▶ [Alıştırma Seti]
a: Aşağıdaki Venedik Bienali metnine göre şu ifadeler doğru mu? (i) Bienal bu yıl 60. kez yapılıyor. (ii) Bienal Türkiye'de her zamankinden fazla ilgi çekti. (iii) Türkiye Pavyonu'nun bulunduğu mekan 20 yıllığına Türkiye'ye tahsis edilmiş. Her biri için evet ya da hayır deyin ve metindeki belirleyici sözleri olduğu gibi alıntılayın.
b: Kayıtlarda "Task: Edit the" ifadesini içeren satırla başlayıp "Action: [x=729, y=255]" ifadesini içeren satıra kadar süren satırları (iki uç da dahil) ölçekleyerek yeniden yazın. Satırlardaki bütün metni koruyun. Yalnızca cevaplardaki koordinatları 2,5 ile çarpın ve yarımları yukarı yuvarlayarak tam sayıya çevirin. Sadece bu satırları verin ve resimleri cevabın dışında bırakın.

Venedik’te üç kadın sanatçı

Bu yıl 60. kez yapılan Venedik Bienali’nde Türkiye’den üç kadın sanatçı yer alıyor. Türkiye’nin 1970’lerden 2000’lere çağdaş sanat serüveninde farklı kuşakları temsil eden çok önemli üç sanatçı Nil Yalter, Gülsün Karamustafa ve Güneş Terkol.

Venedik Bienali’nde bu yıl Türkiye’den üç kadın sanatçı yer alıyor. Türkiye’nin 1970’lerden 2000’lere çağdaş sanat serüveninde farklı kuşakları temsil eden çok önemli üç sanatçı: Nil Yalter, Gülsün Karamustafa ve Güneş Terkol.

Bienal geçen hafta açıldı. Ama Türkiye’de her zamankinden az ilgi çekti. Bunun temel sebebi eskiden olduğu gibi bir basın kafilesi götürülememiş olması. Belli ki kalabalık bir seyahati karşılayacak sponsor bulunamamış bu yıl. Neyse ki Oksijen Gazetesi var, bu konulara ilgi gösteriyorlar. Elif Tanrıyar önceden güzel bir sayfa hazırlamış, Nazlı Pektaş ve Esin Hamamcı’nın da katkılarıyla bu üç sanatçıyı birden gündeme getirmişler. Biz de yapılan hazırlıkları bu sayfadan öğrenip, Instagram’dan takip etme fırsatı bulduk…

Gülsün Karamustafa bu yıl Türkiye Pavyonu’nda ‘Oyuk ve Kırıkdökük: Bir Dünya Hali’ adlı yerleştirmesiyle yer alıyor. Burası 20 yıllığına Türkiye’ye tahsis edilmiş bir mekan. Süreçleri İKSV yönetiyor ve işin içinde devlet kurumları var. Türkiye’nin en önemli sanatçılarının, İnci Eviner’den Sarkis’e büyük ustaların kendini ve Türkiye sanatının birikimini göstermesine olanak tanıyan çok önemli bir girişim burası. İş insanlarının, sanatseverlerin ve devletin işbirliğiyle var edilmiş, uluslararası sanat ortamında Türkiye’ye ait bir mekan. Burada Türkiye’yi temsil etmesi için seçilen Gülsün Karamustafa ise 80’lerden bu yana resimden, sinemaya ve enstalasyona geniş bir yelpazede durup dinlenmeden çalışmış verimli bir sanatçı.

▶ [Çıkarılan Veriler]
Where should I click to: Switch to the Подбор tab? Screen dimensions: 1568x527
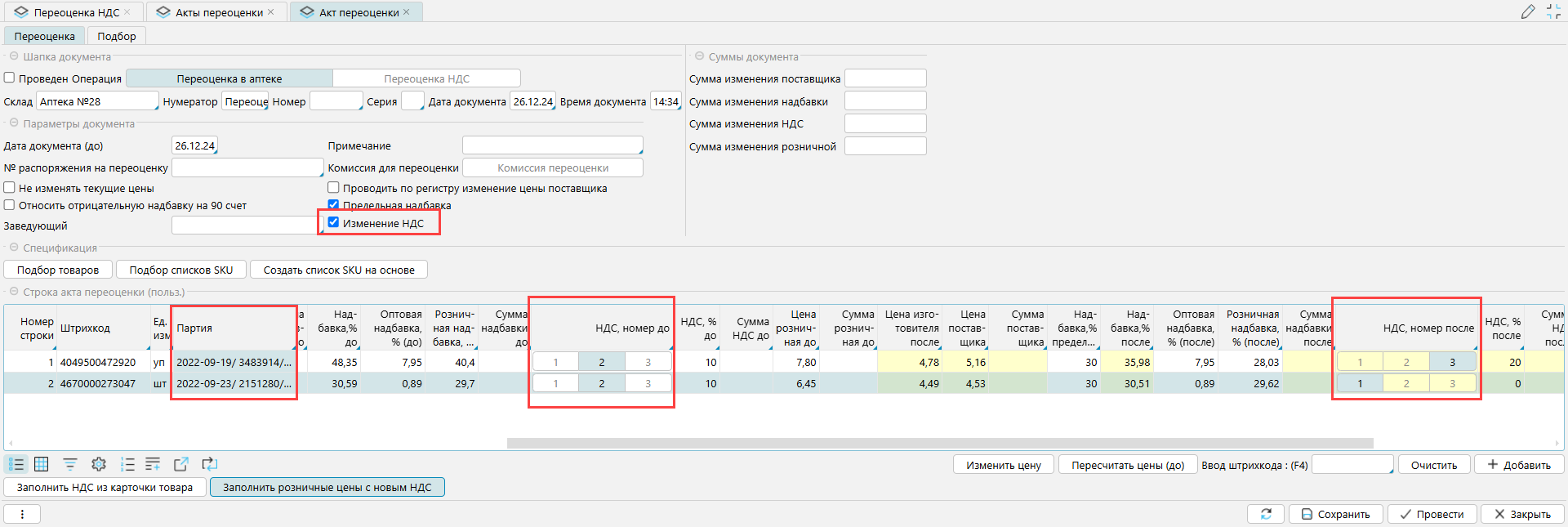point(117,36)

...

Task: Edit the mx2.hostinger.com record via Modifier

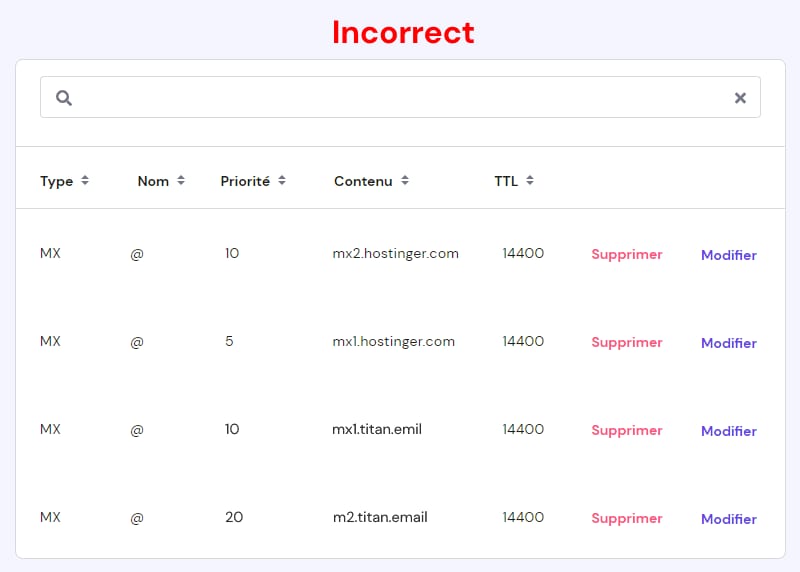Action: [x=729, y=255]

--

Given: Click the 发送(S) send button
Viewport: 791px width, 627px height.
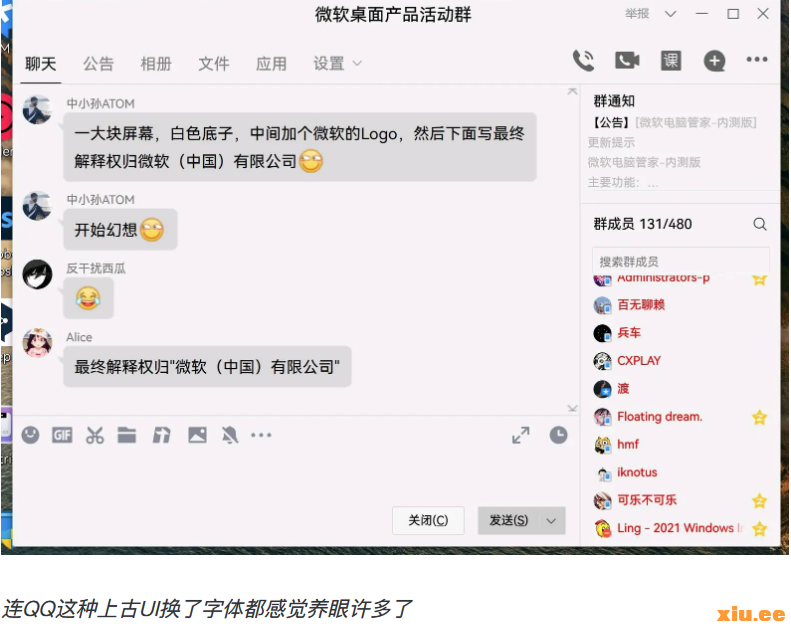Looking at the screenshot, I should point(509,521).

▶ [Cevaplar]
a:
(i) Evet: "Bu yıl 60. kez yapılan Venedik Bienali’nde Türkiye’den üç kadın sanatçı yer alıyor."
(ii) Hayır: "Ama Türkiye’de her zamankinden az ilgi çekti."
(iii) Evet: "Burası 20 yıllığına Türkiye’ye tahsis edilmiş bir mekan."

b:
Task: Edit the mx2.hostinger.com record via Modifier

Action: [x=1823, y=638]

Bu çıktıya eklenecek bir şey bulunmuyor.